ENTRIES SHOWN Block Start

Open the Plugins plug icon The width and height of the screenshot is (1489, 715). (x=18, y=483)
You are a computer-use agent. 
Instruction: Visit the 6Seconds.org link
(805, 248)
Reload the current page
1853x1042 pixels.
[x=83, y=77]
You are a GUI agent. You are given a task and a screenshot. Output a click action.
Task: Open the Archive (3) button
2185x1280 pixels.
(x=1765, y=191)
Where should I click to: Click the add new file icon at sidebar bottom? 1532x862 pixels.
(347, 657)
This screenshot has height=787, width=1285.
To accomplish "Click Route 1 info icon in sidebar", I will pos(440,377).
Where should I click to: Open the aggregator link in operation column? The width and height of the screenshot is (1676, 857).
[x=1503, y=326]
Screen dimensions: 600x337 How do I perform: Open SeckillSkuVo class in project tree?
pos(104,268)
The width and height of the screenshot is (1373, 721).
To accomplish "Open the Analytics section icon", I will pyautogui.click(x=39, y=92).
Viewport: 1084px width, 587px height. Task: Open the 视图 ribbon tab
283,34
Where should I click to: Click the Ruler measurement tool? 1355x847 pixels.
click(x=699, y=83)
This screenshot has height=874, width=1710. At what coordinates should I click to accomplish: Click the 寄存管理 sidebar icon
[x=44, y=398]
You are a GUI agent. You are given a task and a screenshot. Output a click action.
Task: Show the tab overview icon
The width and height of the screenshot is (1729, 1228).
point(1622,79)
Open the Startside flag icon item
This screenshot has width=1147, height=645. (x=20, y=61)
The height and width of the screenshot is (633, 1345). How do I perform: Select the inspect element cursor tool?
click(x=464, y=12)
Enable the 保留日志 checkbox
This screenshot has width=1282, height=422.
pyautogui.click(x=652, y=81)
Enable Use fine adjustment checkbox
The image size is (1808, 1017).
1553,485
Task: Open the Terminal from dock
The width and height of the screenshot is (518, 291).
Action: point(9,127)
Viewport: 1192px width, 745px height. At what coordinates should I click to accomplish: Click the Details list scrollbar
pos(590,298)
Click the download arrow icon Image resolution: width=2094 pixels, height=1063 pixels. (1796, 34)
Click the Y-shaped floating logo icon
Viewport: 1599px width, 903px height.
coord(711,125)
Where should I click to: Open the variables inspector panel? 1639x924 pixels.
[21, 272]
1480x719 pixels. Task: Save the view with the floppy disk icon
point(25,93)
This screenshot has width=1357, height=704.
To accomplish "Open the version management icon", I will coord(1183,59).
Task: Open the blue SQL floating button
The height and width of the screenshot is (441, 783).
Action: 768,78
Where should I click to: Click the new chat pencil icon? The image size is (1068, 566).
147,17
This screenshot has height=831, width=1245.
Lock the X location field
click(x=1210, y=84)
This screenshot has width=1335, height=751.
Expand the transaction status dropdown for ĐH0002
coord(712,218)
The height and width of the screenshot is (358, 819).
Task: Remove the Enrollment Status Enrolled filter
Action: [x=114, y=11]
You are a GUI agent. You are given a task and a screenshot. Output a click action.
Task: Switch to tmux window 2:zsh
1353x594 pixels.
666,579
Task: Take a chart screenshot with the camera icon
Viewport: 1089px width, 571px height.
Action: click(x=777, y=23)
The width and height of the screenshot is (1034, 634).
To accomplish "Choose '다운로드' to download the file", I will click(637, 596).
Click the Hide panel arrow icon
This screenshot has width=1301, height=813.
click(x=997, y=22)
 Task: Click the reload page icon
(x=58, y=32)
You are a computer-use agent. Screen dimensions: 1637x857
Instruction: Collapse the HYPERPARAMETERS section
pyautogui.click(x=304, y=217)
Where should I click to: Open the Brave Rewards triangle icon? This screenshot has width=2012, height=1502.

ENTRIES SHOWN Block End

> **WORK REQUEST**
Only exact copies of the lines from the one containing "You are a computer-use agent. Screen" to the end of the records belong in the answer.

> **TASK ANSWER**
You are a computer-use agent. Screen dimensions: 1637x857
Instruction: Collapse the HYPERPARAMETERS section
pyautogui.click(x=304, y=217)
Where should I click to: Open the Brave Rewards triangle icon? This screenshot has width=2012, height=1502.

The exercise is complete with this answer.